Does not the conduct of Lord Dunmore, and the ministerialists, in taking the advantage of the slavery practised among us, and encouraging all slaves to join them, by promising them liberty, point out the best, if not the only way to defeat them in this, viz. granting freedom to them ourselves, so as no longer to use our neighbour's service without wages, but give them for their labours what is equal and just?

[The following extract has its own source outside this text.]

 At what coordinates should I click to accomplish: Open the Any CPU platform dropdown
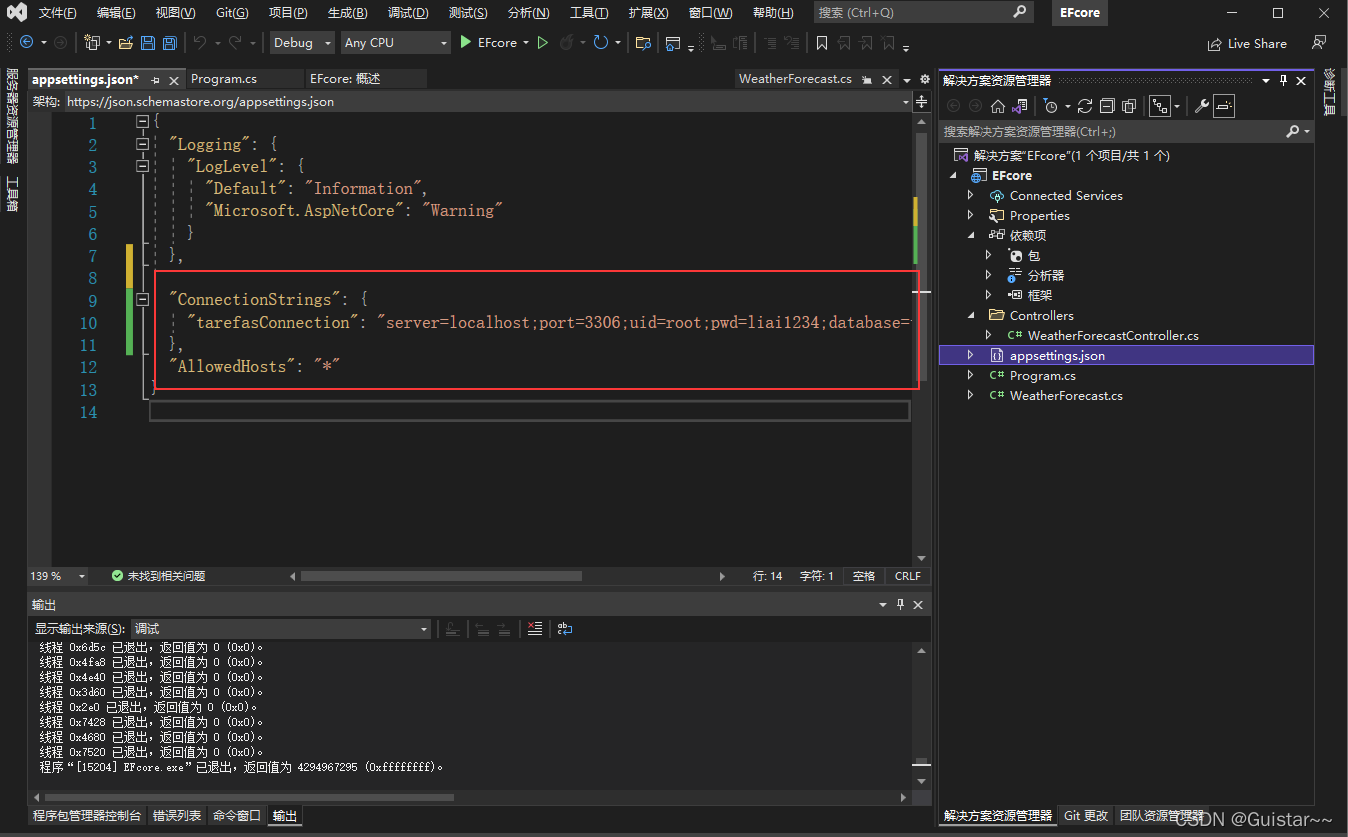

And suffer me further to query, Whether something might not be done to send the light of the gospel to these nations in Africa, who have been injured so much by the slave trade? Would not this have a most direct tendency to put a stop to that unrighteousness; and be the best compensation we can make them? At the same time it will be an attempt to promote the most important interest, the kingdom of Christ, in obedience to his command, ‘Go, teach all nations.’

A proposal of this kind has been entered upon, of which the enclosed3 will give you some of the particulars. The blacks there mentioned are now with me, and have had the approbation of Dr. Wither-390spoon,4 with whom they spent the last winter. They continue disposed to prosecute the design; and would be sent to Guinea in the spring, if any way for their being transported there should open, and money could be collected, sufficient to bear the expence. The proposal has met with good encouragement in England and Scotland, and more than £30 sterl. has been sent from thence; and we had reason to expect more: But all communication of this kind is now stopped. Application would be made to the honorable Continental Congress, for their encouragement and patronage of this design, if there were no impropriety in it, and it should be thought it would be well received. And I take leave, kind sir, to ask your opinion and advise in this matter; and desire you to signify it to me in a line by the bearer, Mr. Anthony, if not inconsistent with the many important affairs, which demand your attention. I am, honorable Sir, with much respect and esteem, Your very humble servant,

Samuel Hopkins5

RC (Adams Papers); addressed: “The Honorable Thomas Cushing, Member of the Honorable Continental Congress, Philadelphia. Favored by Mr. Anthony”; docketed in an unidentified hand: “T Cushing at”; in another hand: “29 Dec. 1775.”

1.

Cushing probably passed this letter to other members of the Massachusetts delegation, and it wound up in JA's possession. Since up to this period there is very little in the record suggesting JA's attitude toward slavery, his preserving Hopkins' letter perhaps suggests no more than that he recognized it as important for the awkward question it raised about Americans' inconsistency in their treatment of blacks. AA, incidentally, had already declared that slavery had “allways appeard a most iniquitious Scheme” to her ( Adams Family Correspondence , 1:162).

2.

As part of the Continental Association, which forbade the importing of slaves after 1 Dec. 1774 and the purchase of any so imported.

3.

Not found, but it may have been Samuel Hopkins and Ezra Stiles, To the Public. There Has Been a Design Formed . . . to Send the Gospel to Guinea, [1773] (repr., 1776, Evans, No. 14803).

4.

Rev. John Witherspoon (1723–1794), president of the College of New Jersey (now Princeton), leader among American Presbyterians, and signer of the Declaration of Independence ( DAB ). Bristol Yamma and John Quamine, two free Negroes, had been sent to the College by the Missionary Society of Newport to be trained for missionary work in Africa (Varnum Lansing Collins, President Witherspoon, A Biography, 2 vols., Princeton, 1925, 2:217).

5.

Rev. Samuel Hopkins (1721–1803) went from Great Barrington to Newport in 1769, where he soon became active in opposition to the slave trade and slave holding. His views arose chiefly out of his Christian belief that slavery was against the law of God and had to be extirpated, as men had to strive to eliminate all forms of sin. Scholars disagree about whether he thought blacks were the equals of whites, but in any case, he did not expect the two races to live in harmony and was, therefore, an early advocate of colonization of former slaves in Africa (David S. Love-joy, “Samuel Hopkins: Religion, Slavery, and the Revolution,” NEQ , 40:227–243 [June 1967]; Stanley K. Schultz, “The Making of a Reformer: the Reverend Samuel Hopkins as an Eighteenth-Century Abolitionist,” Amer. Phil. Soc., Procs. , 115:350–365 [Oct. 1971]).